Im currently trying to construct the algebraic closure of $\mathbb{F}_p$. I know that this has been resolved in some other posts, but I want to understand the solution completely and therefore I have some questions:
Let $p$ be prime and $\mathbb{F}_{p}^{a}/\mathbb{F}_p$ be the algebraic closure of $\mathbb{F}_p$. Show that \begin{equation} \mathbb{F}_{p}^{a}=\bigcup_{n=1}^{\infty}\mathbb{F}_{p^n}. \end{equation} Here $\mathbb{F}_{p^n}:=\mathbb{F}_p(V_n)$, where $V_n=\{x\in\mathbb{F}_{p}^a | X^{p^n}-X=0\}$.
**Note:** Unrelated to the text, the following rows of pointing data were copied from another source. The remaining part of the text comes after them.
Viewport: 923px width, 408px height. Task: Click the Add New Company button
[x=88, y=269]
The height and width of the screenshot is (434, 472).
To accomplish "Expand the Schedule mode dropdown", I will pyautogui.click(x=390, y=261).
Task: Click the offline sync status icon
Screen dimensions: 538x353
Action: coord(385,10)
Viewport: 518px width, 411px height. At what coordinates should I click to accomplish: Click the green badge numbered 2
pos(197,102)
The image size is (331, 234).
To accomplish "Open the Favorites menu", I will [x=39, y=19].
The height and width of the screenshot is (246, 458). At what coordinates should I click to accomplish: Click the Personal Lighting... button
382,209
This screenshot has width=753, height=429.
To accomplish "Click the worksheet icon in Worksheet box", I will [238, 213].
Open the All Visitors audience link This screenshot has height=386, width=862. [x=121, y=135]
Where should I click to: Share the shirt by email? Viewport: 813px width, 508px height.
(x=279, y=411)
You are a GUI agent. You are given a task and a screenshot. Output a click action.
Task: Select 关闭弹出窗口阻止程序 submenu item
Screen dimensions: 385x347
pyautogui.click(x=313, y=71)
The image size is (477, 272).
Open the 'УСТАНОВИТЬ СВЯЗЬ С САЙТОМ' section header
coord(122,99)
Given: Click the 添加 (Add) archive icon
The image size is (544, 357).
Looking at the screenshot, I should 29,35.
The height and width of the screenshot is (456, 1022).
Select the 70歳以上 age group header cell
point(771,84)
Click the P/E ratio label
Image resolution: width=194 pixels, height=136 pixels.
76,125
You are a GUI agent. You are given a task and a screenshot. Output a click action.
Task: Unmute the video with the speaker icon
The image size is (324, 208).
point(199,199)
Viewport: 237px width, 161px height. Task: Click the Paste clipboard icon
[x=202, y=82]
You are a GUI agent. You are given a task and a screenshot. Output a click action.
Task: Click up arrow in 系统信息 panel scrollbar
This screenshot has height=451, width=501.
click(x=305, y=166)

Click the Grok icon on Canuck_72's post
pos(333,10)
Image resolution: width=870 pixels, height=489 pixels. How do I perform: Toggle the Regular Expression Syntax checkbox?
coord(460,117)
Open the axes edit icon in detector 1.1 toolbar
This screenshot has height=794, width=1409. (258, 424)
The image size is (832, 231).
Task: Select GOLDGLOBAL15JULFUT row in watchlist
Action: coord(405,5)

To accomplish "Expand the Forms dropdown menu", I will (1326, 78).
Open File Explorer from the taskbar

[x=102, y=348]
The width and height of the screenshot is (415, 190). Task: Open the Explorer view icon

I know that for every polynomial from $\mathbb{F}_{p}[X]$, we need to find a $n\in\mathbb{N}$ s.t. the polynomial splits over $\mathbb{F}_{p^n}$. Why is there always such an $n$? I know that $\mathbb{F}_{p^n}$ is unique up to an isomorphism, but I don't know why a polynomial of $\mathbb{F}_{p}[X]$ eventually splits in it.
Now, if there's always such an $n$, then we just need to unite every extension of $\mathbb{F}_{p}$. I know that a finite field $\mathbb{F}_{p^k}$ is a subfield of $\mathbb{F}_{p^n}$ iff $k|n$. So for example $\mathbb{F}_{p}\subset\mathbb{F}_{p^2}\subset\mathbb{F}_{p^4}\subset\mathbb{F}_{p^8}\subset\cdots$. Would this mean that the union of $\mathbb{F}_{p^n}$ for all $n\in\mathbb{N}$ would cover every possible extension and must therefore be the algebraic closure of $\mathbb{F}_{p}$?
I think I have some fundamental problems understanding finite fields, so any elaboration and help would be greatly appreciated.
First of all, the words "the algebraic closure" are very problematic. An algebraic closure is unique only up to isomorphism (not even a natural one), not unique in general. It is common to use the word "the" here because most of the time we fix a specific algebraic closure and always work with it. However, when you just begin studying field theory you have to be extremely careful with it.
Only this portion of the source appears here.